Your job with the data below is to output exactly the lines from the one holding "O ACSA (676, 167)" down to the one holding "[link] (149, 85)", both included, and no others.

━━━ Extracted material ━━━

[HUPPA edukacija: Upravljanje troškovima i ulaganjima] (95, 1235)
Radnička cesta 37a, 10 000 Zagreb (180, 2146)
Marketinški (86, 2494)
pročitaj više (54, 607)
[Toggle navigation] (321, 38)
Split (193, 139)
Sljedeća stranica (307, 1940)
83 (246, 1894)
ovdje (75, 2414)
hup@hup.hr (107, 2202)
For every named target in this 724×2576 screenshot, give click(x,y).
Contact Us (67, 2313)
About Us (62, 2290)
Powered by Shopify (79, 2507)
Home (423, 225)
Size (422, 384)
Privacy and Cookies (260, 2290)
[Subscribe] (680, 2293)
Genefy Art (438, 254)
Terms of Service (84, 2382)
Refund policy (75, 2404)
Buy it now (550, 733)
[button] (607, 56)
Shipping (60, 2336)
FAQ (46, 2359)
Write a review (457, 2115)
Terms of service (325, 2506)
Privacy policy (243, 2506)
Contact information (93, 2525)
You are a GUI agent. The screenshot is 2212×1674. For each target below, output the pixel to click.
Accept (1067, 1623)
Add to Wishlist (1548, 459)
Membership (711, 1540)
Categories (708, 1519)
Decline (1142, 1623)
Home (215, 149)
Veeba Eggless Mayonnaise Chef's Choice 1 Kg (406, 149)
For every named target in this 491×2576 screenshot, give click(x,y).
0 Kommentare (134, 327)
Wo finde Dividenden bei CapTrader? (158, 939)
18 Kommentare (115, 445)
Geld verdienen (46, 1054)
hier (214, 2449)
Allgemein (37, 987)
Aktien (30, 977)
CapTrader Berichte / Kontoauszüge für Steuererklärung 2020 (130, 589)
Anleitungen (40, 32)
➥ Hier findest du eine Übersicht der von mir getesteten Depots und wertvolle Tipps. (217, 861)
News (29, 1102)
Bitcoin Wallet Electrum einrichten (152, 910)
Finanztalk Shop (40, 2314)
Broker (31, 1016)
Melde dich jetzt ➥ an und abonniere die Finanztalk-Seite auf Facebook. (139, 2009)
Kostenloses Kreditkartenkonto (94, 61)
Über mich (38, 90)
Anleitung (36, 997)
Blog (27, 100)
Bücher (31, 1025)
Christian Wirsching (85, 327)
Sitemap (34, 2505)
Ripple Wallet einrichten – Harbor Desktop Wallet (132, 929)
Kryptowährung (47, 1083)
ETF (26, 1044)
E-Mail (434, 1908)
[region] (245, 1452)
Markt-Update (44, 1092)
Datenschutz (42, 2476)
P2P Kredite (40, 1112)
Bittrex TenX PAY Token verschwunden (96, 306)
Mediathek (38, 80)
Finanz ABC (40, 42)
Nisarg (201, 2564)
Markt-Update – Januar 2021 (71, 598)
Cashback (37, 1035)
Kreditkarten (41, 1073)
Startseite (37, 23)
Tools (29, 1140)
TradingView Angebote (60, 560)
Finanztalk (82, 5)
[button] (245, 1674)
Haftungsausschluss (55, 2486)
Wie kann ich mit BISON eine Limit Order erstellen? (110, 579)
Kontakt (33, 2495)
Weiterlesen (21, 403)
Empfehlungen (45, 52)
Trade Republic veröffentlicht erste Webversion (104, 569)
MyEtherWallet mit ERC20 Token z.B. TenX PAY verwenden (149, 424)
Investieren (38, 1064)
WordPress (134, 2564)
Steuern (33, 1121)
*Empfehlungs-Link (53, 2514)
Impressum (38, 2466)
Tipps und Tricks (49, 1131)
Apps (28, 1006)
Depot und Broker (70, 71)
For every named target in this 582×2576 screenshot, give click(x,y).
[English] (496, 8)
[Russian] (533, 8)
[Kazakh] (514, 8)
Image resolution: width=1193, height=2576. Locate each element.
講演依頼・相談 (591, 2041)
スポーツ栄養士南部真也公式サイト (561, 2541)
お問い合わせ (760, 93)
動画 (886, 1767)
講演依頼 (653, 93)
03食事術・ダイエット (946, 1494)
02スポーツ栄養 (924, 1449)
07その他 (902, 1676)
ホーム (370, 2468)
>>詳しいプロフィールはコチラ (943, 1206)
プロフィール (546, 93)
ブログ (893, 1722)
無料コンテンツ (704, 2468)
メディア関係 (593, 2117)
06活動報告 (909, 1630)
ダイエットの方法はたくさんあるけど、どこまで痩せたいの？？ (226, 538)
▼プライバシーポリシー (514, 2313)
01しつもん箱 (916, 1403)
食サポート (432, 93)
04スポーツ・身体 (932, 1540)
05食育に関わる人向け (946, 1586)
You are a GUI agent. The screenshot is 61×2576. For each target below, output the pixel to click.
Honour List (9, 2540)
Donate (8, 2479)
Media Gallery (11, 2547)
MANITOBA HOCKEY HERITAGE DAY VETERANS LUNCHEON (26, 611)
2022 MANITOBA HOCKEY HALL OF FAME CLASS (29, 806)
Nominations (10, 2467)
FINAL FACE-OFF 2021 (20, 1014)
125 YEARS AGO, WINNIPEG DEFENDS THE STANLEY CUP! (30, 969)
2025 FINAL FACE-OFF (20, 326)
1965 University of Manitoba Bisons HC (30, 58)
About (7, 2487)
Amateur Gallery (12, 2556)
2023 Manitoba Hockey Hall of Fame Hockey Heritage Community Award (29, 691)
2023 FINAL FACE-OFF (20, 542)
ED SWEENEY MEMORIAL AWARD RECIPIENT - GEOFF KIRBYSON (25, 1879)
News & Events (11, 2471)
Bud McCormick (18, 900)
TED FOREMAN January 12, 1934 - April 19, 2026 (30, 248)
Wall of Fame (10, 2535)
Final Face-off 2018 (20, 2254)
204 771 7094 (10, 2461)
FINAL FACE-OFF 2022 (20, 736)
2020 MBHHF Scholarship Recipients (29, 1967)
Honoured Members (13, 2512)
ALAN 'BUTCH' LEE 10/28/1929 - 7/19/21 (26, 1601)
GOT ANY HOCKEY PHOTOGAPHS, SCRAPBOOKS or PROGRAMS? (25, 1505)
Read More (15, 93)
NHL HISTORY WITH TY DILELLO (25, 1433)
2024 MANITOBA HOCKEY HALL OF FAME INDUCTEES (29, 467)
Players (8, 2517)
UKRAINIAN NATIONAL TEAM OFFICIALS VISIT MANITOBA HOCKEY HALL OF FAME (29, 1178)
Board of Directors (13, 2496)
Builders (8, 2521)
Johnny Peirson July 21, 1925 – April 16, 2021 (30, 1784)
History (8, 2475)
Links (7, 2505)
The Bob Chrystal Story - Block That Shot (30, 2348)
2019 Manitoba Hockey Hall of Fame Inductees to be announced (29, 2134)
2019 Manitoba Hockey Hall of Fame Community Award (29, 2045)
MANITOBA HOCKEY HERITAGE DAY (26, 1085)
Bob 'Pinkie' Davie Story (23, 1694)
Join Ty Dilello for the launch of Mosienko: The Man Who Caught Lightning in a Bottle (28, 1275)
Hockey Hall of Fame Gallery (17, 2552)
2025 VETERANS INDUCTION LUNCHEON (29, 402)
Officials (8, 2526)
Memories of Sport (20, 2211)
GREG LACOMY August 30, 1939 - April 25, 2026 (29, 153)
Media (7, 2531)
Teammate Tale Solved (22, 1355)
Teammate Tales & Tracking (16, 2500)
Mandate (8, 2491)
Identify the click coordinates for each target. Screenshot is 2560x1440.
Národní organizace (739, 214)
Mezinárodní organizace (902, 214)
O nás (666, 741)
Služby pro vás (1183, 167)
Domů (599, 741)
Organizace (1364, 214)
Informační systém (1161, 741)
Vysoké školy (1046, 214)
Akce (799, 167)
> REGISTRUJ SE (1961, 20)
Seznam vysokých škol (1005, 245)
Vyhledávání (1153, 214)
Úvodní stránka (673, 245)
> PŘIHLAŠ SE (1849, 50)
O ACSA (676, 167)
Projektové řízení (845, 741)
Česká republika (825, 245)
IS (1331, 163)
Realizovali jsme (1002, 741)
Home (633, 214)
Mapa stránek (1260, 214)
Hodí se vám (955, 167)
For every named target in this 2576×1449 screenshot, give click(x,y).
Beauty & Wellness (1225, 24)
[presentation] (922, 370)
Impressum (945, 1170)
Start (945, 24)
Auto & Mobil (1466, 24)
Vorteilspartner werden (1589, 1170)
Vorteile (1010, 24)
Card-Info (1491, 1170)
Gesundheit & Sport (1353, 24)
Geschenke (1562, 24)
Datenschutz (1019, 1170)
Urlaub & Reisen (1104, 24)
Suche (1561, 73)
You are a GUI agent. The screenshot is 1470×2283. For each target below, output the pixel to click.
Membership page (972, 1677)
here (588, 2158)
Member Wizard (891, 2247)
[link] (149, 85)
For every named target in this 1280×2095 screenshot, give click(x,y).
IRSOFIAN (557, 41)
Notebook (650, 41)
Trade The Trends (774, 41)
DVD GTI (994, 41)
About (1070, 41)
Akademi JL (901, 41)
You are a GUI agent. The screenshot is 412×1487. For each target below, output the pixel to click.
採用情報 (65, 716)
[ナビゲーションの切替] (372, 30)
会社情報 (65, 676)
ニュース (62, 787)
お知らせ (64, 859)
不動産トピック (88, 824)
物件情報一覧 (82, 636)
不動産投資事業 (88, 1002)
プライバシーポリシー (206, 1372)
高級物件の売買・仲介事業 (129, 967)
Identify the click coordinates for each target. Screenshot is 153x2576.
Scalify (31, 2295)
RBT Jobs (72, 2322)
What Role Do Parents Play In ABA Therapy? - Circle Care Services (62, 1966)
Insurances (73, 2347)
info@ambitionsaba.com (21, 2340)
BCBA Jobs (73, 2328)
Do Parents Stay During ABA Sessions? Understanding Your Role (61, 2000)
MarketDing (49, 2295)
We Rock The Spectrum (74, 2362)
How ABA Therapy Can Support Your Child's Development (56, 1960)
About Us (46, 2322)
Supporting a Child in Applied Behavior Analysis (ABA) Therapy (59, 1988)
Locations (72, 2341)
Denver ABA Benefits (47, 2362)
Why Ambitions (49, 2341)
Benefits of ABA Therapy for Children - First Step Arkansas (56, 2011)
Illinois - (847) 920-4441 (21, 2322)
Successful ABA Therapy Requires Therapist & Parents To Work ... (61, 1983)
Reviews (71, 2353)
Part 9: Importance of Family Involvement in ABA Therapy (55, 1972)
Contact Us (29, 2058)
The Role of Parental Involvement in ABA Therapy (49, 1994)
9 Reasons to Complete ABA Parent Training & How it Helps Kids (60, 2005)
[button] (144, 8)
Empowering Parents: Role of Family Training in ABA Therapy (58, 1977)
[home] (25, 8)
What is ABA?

━━━

Your solution →
O ACSA (676, 167)
Projektové řízení (845, 741)
Česká republika (825, 245)
IS (1331, 163)
Realizovali jsme (1002, 741)
Home (633, 214)
Mapa stránek (1260, 214)
Hodí se vám (955, 167)
For every named target in this 2576×1449 screenshot, give click(x,y).
Beauty & Wellness (1225, 24)
[presentation] (922, 370)
Impressum (945, 1170)
Start (945, 24)
Auto & Mobil (1466, 24)
Vorteilspartner werden (1589, 1170)
Vorteile (1010, 24)
Card-Info (1491, 1170)
Gesundheit & Sport (1353, 24)
Geschenke (1562, 24)
Datenschutz (1019, 1170)
Urlaub & Reisen (1104, 24)
Suche (1561, 73)
You are a GUI agent. The screenshot is 1470×2283. For each target below, output the pixel to click.
Membership page (972, 1677)
here (588, 2158)
Member Wizard (891, 2247)
[link] (149, 85)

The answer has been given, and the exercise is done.